酒蔵拠点の地域共生モデル構築へ インテグリカルチャーと津南醸造が提携
細胞培養技術の社会実装を目指すインテグリカルチャー(東京都文京区)と津南醸造(新潟県中魚沼郡)は2025年12月2日、共同研究開発契約を締結したと発表した。今回の提携は、津南醸造が保有する新潟県津南地域の豊かな天然水と、インテグリカルチャーの細胞農業技術を組み合わせ、細胞培養食品および化粧品原料の試作と評価を行うことを目的としている。また、この取組を通して細胞農業技術の「分散型・ローカル型」の社会実装を目指すとともに、酒蔵を拠点とした「地域共生モデル」の構築を推進していく。
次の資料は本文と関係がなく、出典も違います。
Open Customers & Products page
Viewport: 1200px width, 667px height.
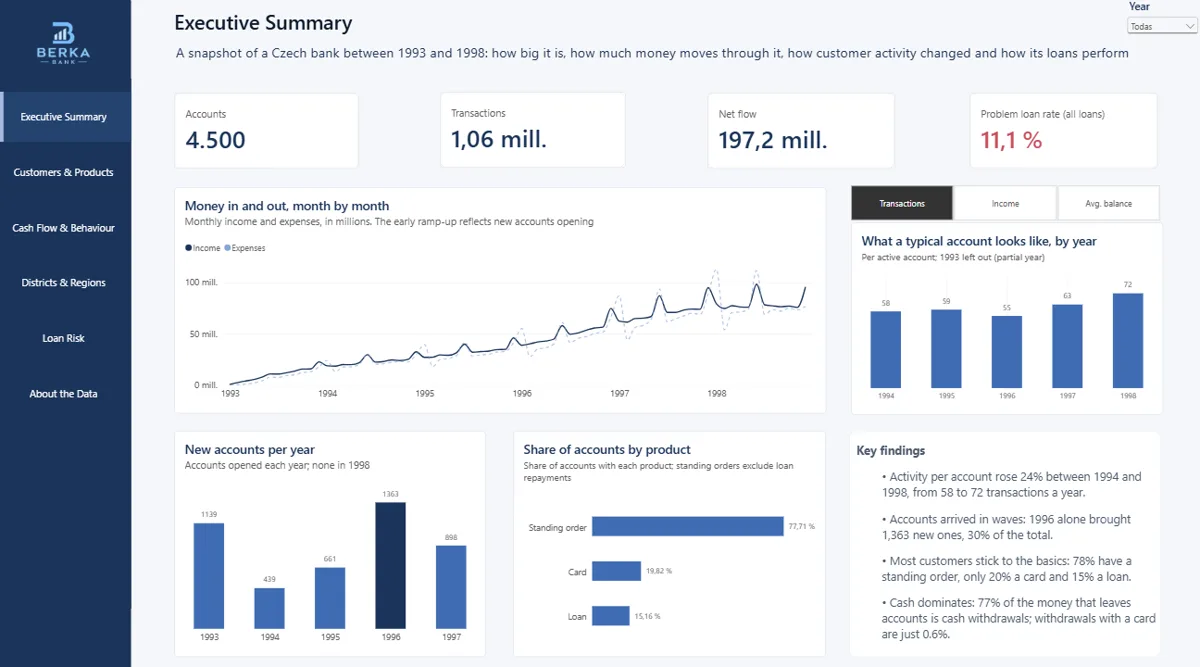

世界的な人口増加や環境問題を背景に、持続可能なタンパク源として「細胞培養食品」への期待が高まっている。インテグリカルチャーは、独自の細胞農業技術により、細胞培養の大幅な低コスト化と大規模化を目指す技術開発を進めてきた。津南醸造は、天然水と酒米を活用した伝統的酒造りを続けると同時に、これらの資産を活かした新たな価値創出と地方創生に強い課題意識を持っている。また、AIやIoTを用いた「スマート醸造」の推進に加え、酒粕等の副産物を新たな製品へ昇華させるアップサイクルプロジェクトを展開するなど、持続可能な循環型モデルの構築にも注力してきた。
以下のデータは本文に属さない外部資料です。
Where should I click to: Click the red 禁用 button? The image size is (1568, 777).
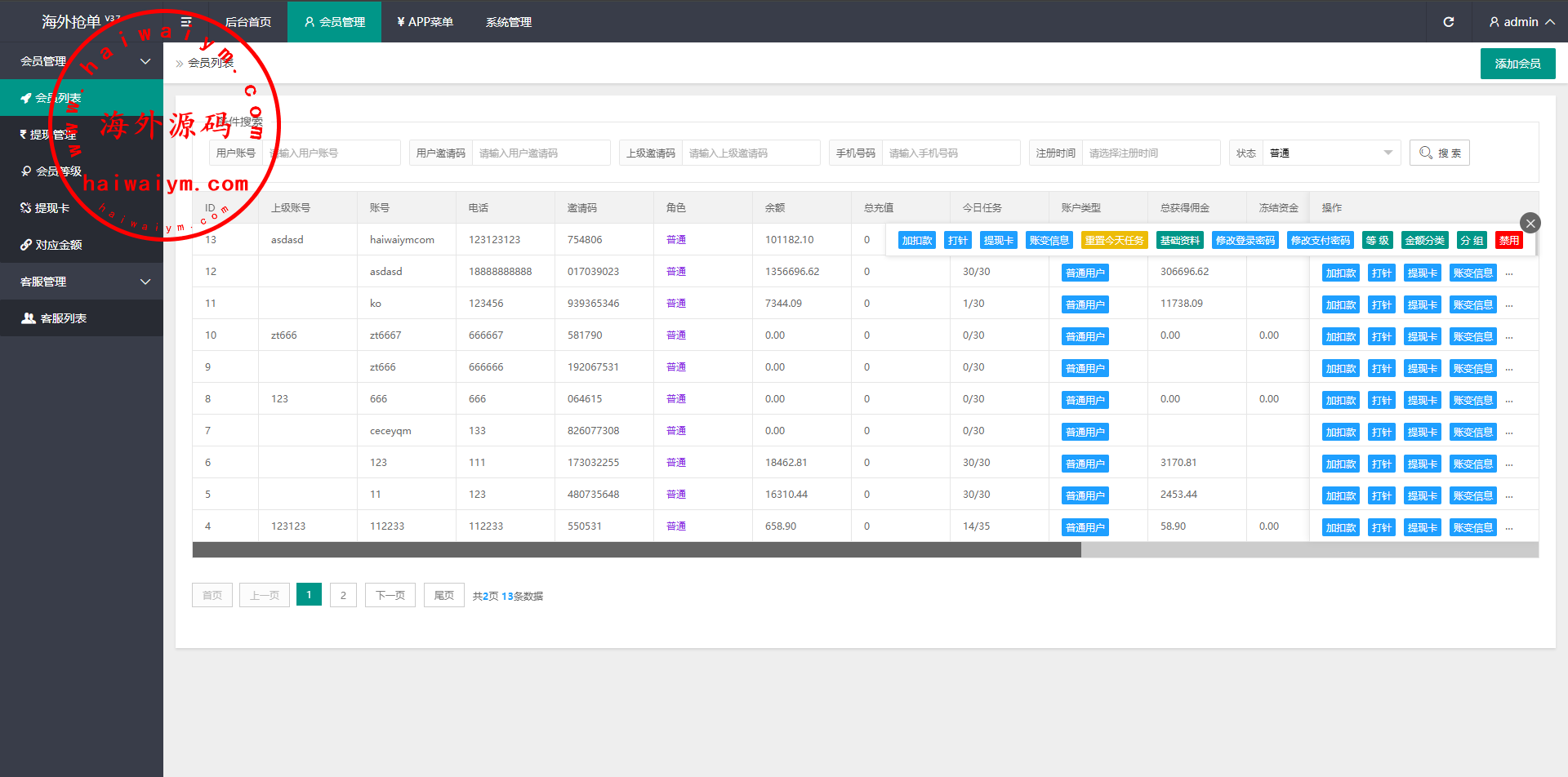click(1508, 240)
今回、インテグリカルチャーの細胞農業技術が持つ「ローカル(分散型)に展開できる可能性」と、津南醸造が守り続けてきた「地域の水という資源」が出会い、両社の目指す未来が一致したことから共同開発に至った。両社は共同研究を通じて、まず天然水を用いた培養サンプルの品質評価を行い、将来的には津南醸造の蔵に培養設備を導入し、細胞農業の「マイクロブルワリー型(小規模生産)」の細胞農業拠点の実現を目指す。また、津南町での取り組みを「地域共生モデル」のモデルケースとし、将来的には全国の酒蔵や食品製造拠点が持つローカル資産と細胞農業技術を掛け合わせ、持続可能な食の未来と地方創生の両立に貢献することを構想している。